9. The social media campaign method of claim 8 further comprising:

transmitting additional inputs to the server;

creating adjustments to the social media campaign by the server using a second algorithm based upon a differences between actual key performance indicator and a key performance indicator goal; and

transmitting the adjustments to the social media campaign by the server to the client computing device; and

displaying the adjustments to the social media campaign on the client computing device.

10. The social media campaign method of claim 8 further comprising:

determining by the server, that the key performance indicator is below the key performance indicator goal;

creating adjustments to the social media campaign by the server using a second algorithm based upon the differences between actual key performance indicators and the key performance indicator goals; and

transmitting the adjustments to the social media campaign by the server to the client computing device; and

displaying the adjustments to the social media campaign on the client computing device.

11. The social media campaign method of claim 8 further comprising:

creating by the server, a graph representing the key performance indicator goals and the actual key performance indicators over time;

transmitting the graph from the server to the client computing device; and

displaying the graph on the client computing device.

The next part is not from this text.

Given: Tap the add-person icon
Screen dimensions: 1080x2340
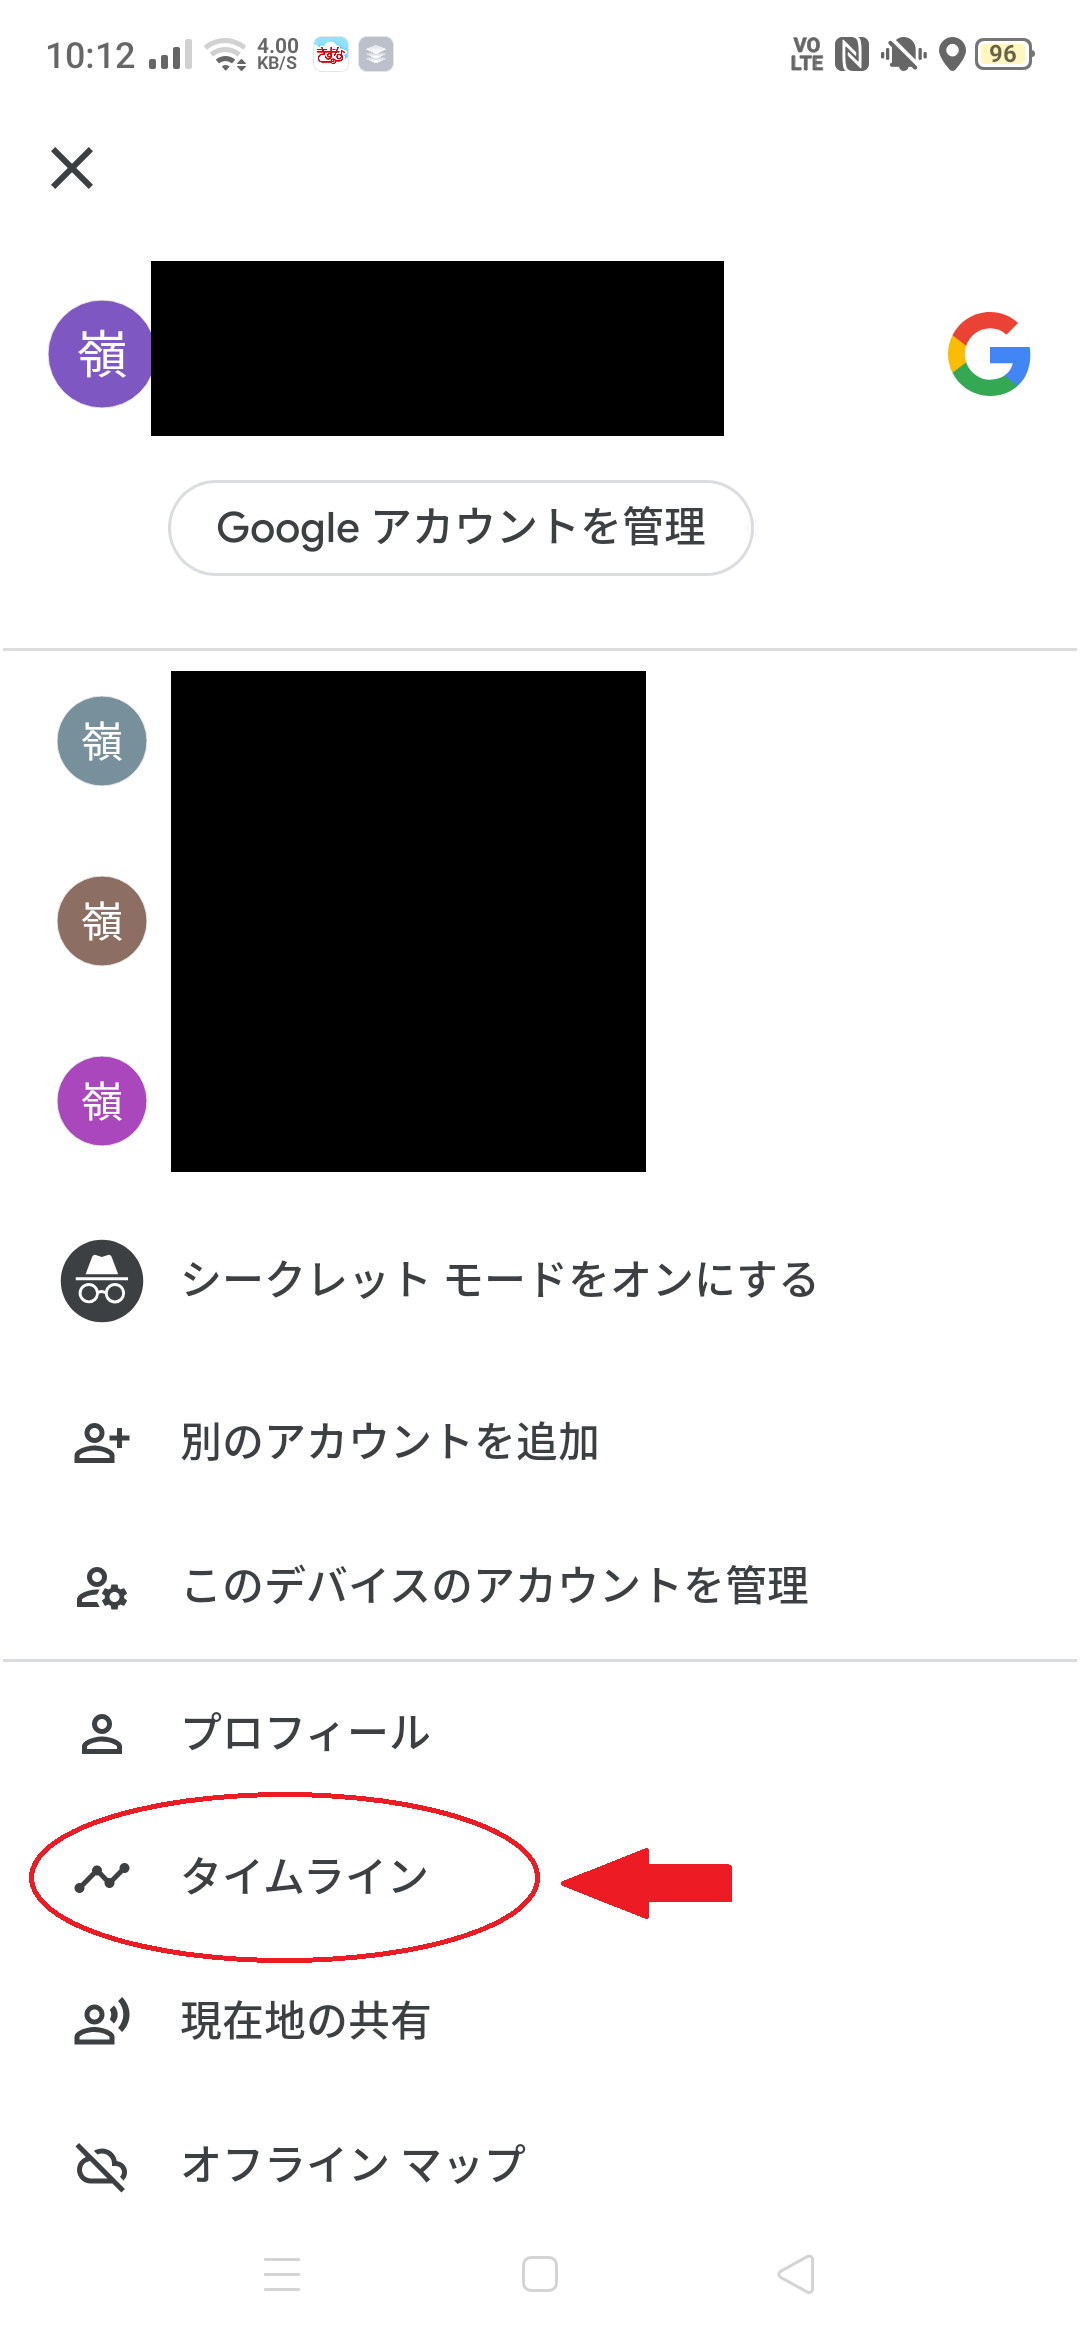Looking at the screenshot, I should pos(102,1442).
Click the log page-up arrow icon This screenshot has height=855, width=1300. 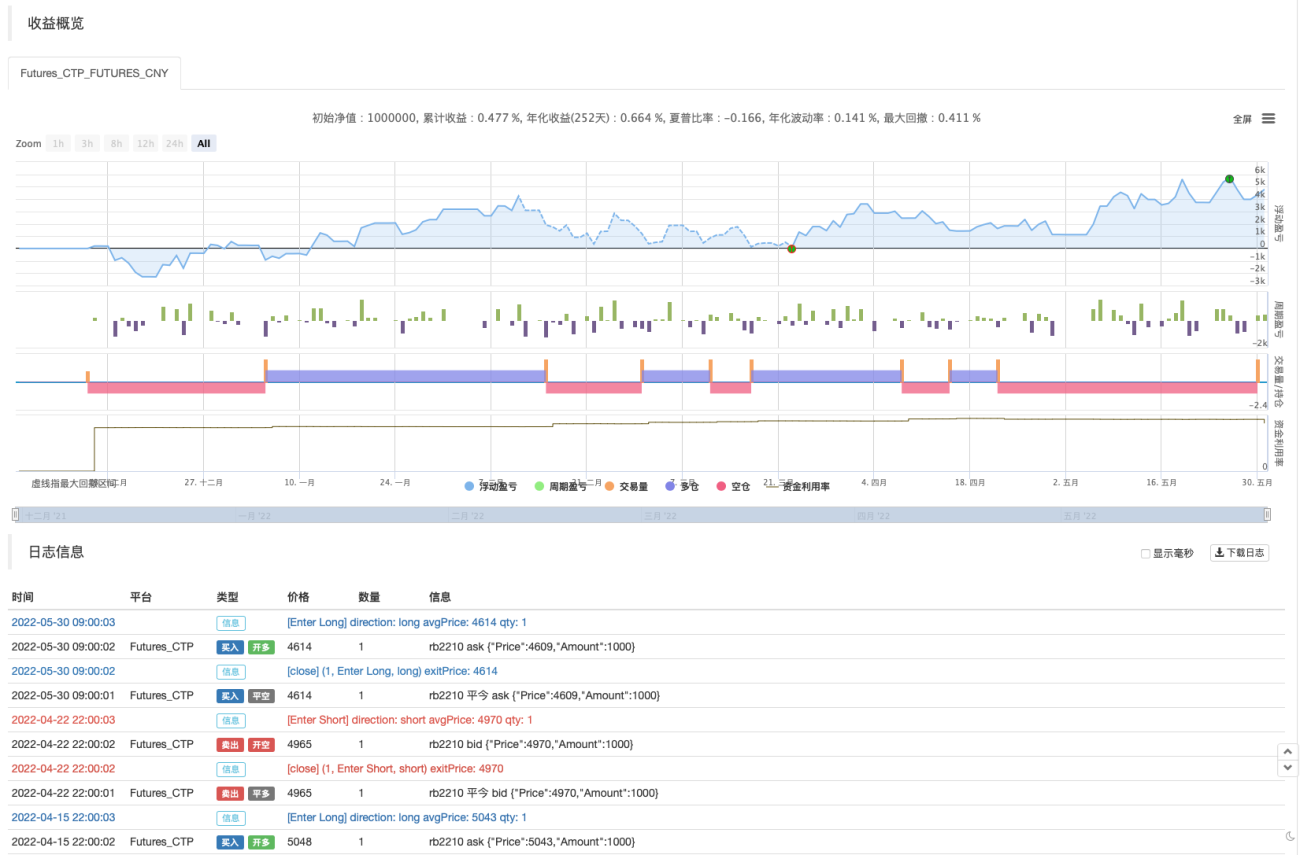(1288, 751)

12. The social media campaign method of claim 8 further comprising:

dividing the social media campaign into a plurality of phases over time by the server, wherein the plurality of phases include at least two of: a tease, a launch, a push, a count down and a final sprint;

transmitting the plurality of phases from the server to the client computing device; and

displaying the plurality of phases on the client computing device.

13. The social media campaign method of claim 8 wherein the key performance indicator is a measure of: health, growth or conformance.

14. The social media campaign method of claim 8 wherein the intent of each of the social media posts includes at least one of: campaign identity, community building, outreach or selling.

15. A social media campaign method comprising:

providing a server in communication with a client computing device through a network;

transmitting by the client computer fixed inputs that include: a start date, a campaign duration, a target fund raise, a key performance indicator goal, and a product category to the server;

obtaining by the server, a social media campaign template that matches the product category from a template database;

creating by the server, a first social media campaign by applying the start date, the campaign duration, the target fund raise, and the key performance indicator goal to the social media campaign template wherein the social media campaign includes a schedule for the social media posts that includes text and videos and each of the social media posts has one of a plurality of intent classifications;

transmitting the first social media campaign by the server to the client computing device;

posting by the client computing device, the social media posts in accordance with the first social media campaign;

monitoring by the server, key performance indicators;

predicting by the server, a likelihood of reaching a campaign goal based upon the key performance indicators; and

transmitting the likelihood of reaching the campaign goal from the server to the client computing device.

16. The social media campaign method of claim 15 further comprising:

determining by the server, that the likelihood of reaching the campaign goal is less than a predetermined value; and

creating by the server, a second social media campaign based upon the key performance indicators monitored by the server;

transmitting the second social media campaign by the server to the client computing device; and

posting by the client computing device, the social media posts in accordance with the second social media campaign.

17. The social media campaign method of claim 15 further comprising:

determining by the server, that the likelihood of reaching the campaign goal is more than a predetermined value;

calculating adjustments to the first social media campaign by the server to reduce a quantity of the social posts from the first social media campaign; and

transmitting the adjustments to the first social media campaign from the server to the client computing device.